デザイナー羊男の毎日

日常の「気づき」のおはなし。ごゆっくりどうぞ。

80年代J-POPアルバム紹介 ~奇跡の1枚~ 竹内まりや

竹内まりやの存在って不思議だよなと思っていましたし、今でも思います。

デビュー当時はアイドルだったんです。嘘みたいですが。

でも音楽的な素養はめちゃくちゃ持っていたし、頭もよくて(慶応卒)英語もペラペラ。でもその有り余る才能をメディアはあまり取り上げなかったと記憶しています。バラエティー番組で、他のタレントと運動会とかに出てたりして、「かわいいな」というのと同時に私も子供心にちょっとした違和感を感じていました。

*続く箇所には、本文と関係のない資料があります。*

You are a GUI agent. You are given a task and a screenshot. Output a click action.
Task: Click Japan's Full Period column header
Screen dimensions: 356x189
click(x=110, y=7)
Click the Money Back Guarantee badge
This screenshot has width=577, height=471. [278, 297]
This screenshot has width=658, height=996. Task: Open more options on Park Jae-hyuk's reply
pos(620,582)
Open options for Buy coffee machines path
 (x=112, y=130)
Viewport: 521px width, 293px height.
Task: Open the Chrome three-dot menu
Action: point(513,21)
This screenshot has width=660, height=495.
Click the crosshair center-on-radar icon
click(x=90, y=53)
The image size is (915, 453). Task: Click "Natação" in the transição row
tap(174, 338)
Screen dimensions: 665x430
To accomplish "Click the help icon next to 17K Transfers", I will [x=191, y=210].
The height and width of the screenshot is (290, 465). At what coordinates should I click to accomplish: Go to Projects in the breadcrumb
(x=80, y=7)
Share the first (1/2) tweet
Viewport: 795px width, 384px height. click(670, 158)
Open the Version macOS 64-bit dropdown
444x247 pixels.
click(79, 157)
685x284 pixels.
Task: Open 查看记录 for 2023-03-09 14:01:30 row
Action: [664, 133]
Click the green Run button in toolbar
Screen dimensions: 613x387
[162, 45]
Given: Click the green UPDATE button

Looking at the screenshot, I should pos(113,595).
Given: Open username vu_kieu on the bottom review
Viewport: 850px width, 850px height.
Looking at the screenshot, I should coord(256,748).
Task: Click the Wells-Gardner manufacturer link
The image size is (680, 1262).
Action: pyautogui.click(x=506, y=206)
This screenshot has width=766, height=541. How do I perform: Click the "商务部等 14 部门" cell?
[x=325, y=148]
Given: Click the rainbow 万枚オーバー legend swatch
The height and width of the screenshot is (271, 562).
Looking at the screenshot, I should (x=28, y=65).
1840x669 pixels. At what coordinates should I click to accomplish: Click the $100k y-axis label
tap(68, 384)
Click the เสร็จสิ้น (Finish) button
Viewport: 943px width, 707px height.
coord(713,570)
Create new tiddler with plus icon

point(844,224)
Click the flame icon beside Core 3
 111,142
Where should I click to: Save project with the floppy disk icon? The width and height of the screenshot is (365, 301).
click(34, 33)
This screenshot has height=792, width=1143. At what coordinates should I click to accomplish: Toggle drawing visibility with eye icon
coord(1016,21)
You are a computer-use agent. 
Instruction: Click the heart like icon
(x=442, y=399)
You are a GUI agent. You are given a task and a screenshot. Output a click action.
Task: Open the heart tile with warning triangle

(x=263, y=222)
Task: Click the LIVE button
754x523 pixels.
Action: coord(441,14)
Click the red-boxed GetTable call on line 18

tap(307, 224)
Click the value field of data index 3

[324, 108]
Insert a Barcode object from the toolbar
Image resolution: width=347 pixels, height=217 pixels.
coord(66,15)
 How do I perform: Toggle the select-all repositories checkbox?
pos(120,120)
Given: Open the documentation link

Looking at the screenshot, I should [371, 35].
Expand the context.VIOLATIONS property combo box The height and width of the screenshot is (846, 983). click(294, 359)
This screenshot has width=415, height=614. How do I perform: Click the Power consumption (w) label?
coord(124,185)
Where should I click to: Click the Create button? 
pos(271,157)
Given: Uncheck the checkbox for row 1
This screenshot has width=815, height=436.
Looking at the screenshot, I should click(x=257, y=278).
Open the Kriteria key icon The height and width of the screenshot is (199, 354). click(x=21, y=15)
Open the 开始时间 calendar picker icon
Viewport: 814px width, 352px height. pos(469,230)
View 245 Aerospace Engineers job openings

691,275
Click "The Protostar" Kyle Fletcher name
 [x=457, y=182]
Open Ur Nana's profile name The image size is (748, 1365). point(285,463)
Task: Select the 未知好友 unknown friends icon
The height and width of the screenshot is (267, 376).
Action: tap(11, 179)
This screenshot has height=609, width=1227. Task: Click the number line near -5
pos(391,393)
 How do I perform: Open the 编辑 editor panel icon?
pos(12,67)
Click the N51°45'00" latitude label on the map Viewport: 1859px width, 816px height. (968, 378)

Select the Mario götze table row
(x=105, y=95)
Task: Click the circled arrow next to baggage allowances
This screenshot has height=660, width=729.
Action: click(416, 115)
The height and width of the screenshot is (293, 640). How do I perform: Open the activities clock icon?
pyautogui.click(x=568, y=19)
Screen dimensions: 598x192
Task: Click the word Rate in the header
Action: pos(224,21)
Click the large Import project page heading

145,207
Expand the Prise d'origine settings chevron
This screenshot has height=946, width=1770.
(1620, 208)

そのあたりは本人も悩んでいて、後に亭主になる山下達郎に相談したことをラジオ番組で聴いたことがあります。

 

 

面目躍如と言っていいのか?いやそんなモノじゃないでしょう。このアルバムのクオリティ。A面がロスアンゼルス、B面が東京での録音で、どちらもAORという部類に入る音楽です。特にA面の洋楽っぽさがもうスゴいに尽きる。当時は知らなかったけど錚々たるメンバー(TOTOのミュージシャン)が参加しており、ツボを得て引き締まったサウンドはもう洋楽といってしまって差し支えないでしょう。こうなるとB面の「二人のバカンス」が浮いてると感じますが、これはこれで箸休めというかメリハリになっていいんです。

この後、「ポートレート」という傑作を出してレコード会社移籍や結婚とかいろいろ変わっていくのですが…。このポートレートは日本の名だたるソングライター陣がわきを固める素晴らしい1枚。でもこれも「miss M」があったからリーチできたアルバムだと思います。余談ですが、「ポートレート」の佳曲といえば林哲司作曲の「僕の街へ」かな。

 

ボーカリストとしてのクリエイティブ

上記アルバムで竹内まりやも何曲か作詞していて、ご本人もそれはことあるごとに言及していました。

私としては「ヴァラエティ」以降のシンガーソングライター路線も嫌いじゃないけれど、「歌う」というプリミティブな行為に宿るクリエイティブがすごく好きで、ここに紹介したアルバムが気に入っている理由の一つなのですね。

音楽が「音を楽しむ」という行為であれば、いいミュージシャンとソングライター、そしてボーカリストがご機嫌な音を聞かせてくれさえすればそれでいいんだよなと、このアルバムは教えてくれます。